Unsere politischen Verhältnisse sind Gott sei Dank stabil: Wir können wählen, abstimmen und vor allem können wir aktiv und aus freiem Willen mit entscheiden.

All diese genannten Faktoren sind mitverantwortlich für unsere hohe Lebensqualität, welche dazu führt, dass die Bewohnerinnen und Bewohner der Schweiz – nach dem World Happiness Report 2017 – weltweit mit Norwegen, Dänemark und Island zu den glücklichsten Menschen gehören.

Liebe Mitbürgerinnen und Mitbürger
Sehr geehrte Gäste

Berge, Flüsse und vieles mehr wurden uns geschenkt. Das Miteinander sowie die unterschiedlichen Lebensbereiche werden hingegen von Generation zu Generation aktiv gestaltet, verändert und dadurch jeweils auch neu geprägt. Dabei wird uns einmal mehr klar vor Augen geführt: Die Zukunft eines Landes lebt aus seiner Geschichte!
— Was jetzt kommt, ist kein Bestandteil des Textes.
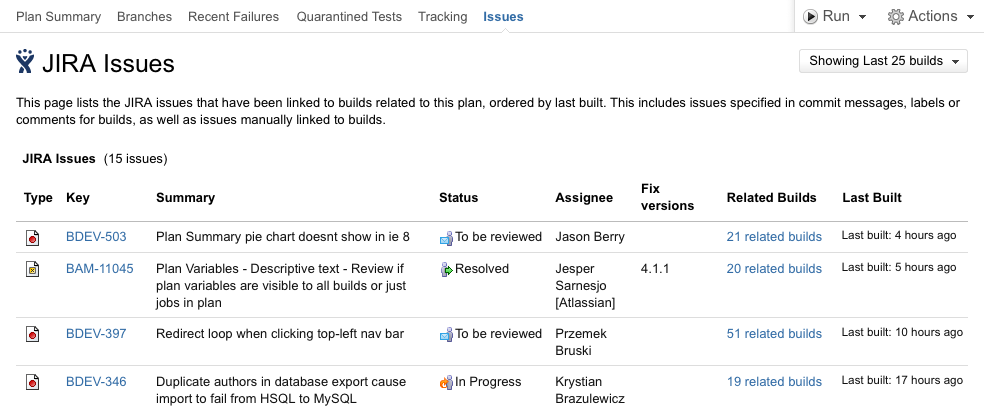Switch to the Plan Summary tab

[x=58, y=17]
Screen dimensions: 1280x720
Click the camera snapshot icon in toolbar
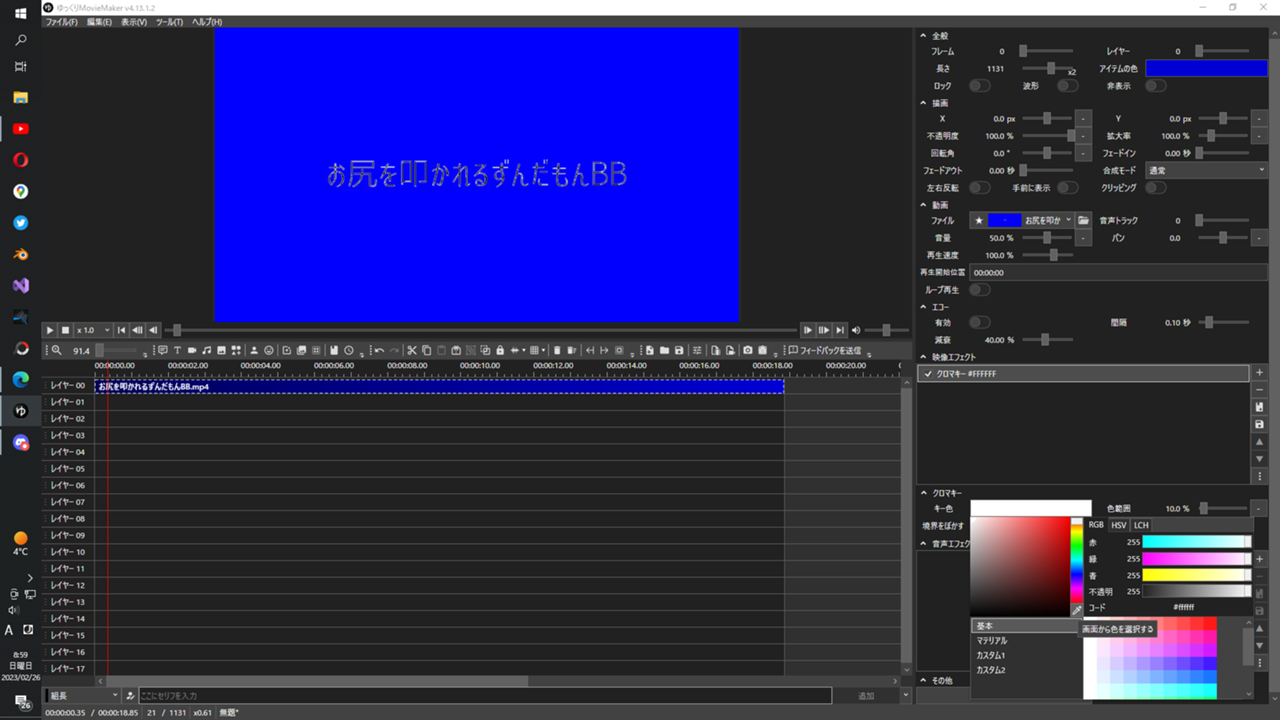pyautogui.click(x=747, y=350)
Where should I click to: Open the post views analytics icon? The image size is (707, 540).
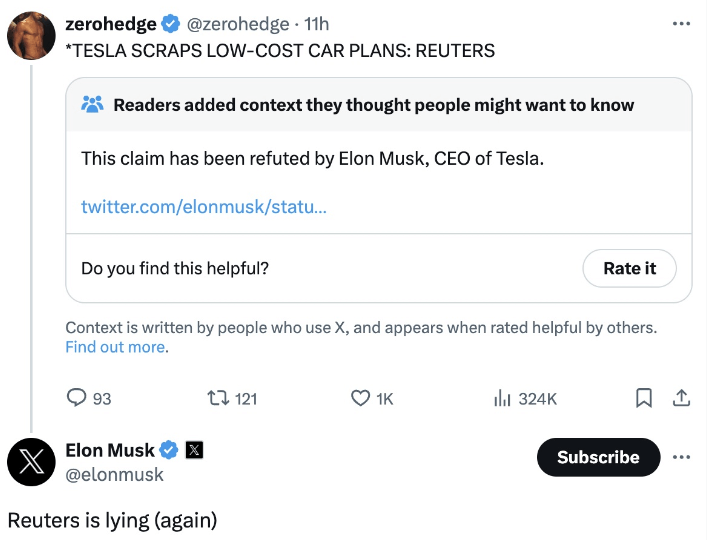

Mitte des 19. Jahrhunderts haben unsere Vorfahren eine Nation gestaltet, die damals buchstäblich revolutionär war: Eine kleine, mehrsprachige, kulturell unterschiedliche Willensnation, die auf Gleichberechtigung und bewusste Rücksichtnahme beruhte.

Sie haben ein Land geprägt, in dem das Volk bei Entscheiden das letzte Wort haben kann und wo gelebte Solidarität und Hilfestellung eine wichtige Grundlage – ja die eigentliche Basis – der Gesellschaft bilden.

Über 150 Jahre lang haben wir uns diese Errungenschaften bewusst und willentlich erhalten. Wir haben sie weiterentwickelt und laufend an die neuen Herausforderungen, an die neuen Zeiten angepasst. Daraus sind über die Jahrzehnte starke, gewachsene Säulen entstanden, auf denen unser Erfolg, unsere Beständigkeit und unser Wohlstand beruhen.

Darauf dürfen wir – speziell auch am heutigen Nationalfeiertag – stolz sein und nicht laufend in das Klagelied um eine ausschließlich negativ gefärbte Zukunft vieler oft selbst ernannter «Untergangs-Propheten» einstimmen.

Im Gegenteil: Wir haben allen Grund für einen optimistischen, positiven Zukunftsglauben! Denn wir – Jede und Jeder von uns - tragen das Glück wortwörtlich in den eigenen Händen.
Als Redner habe ich diesbezüglich nicht nur das Privileg, heute mit Ihnen zu feiern, sondern auch die Gelegenheit, einen Wunsch, einen Aufruf an Sie zu richten – und der gilt ganz besonders all den jungen Menschen hier in der Hafenmole.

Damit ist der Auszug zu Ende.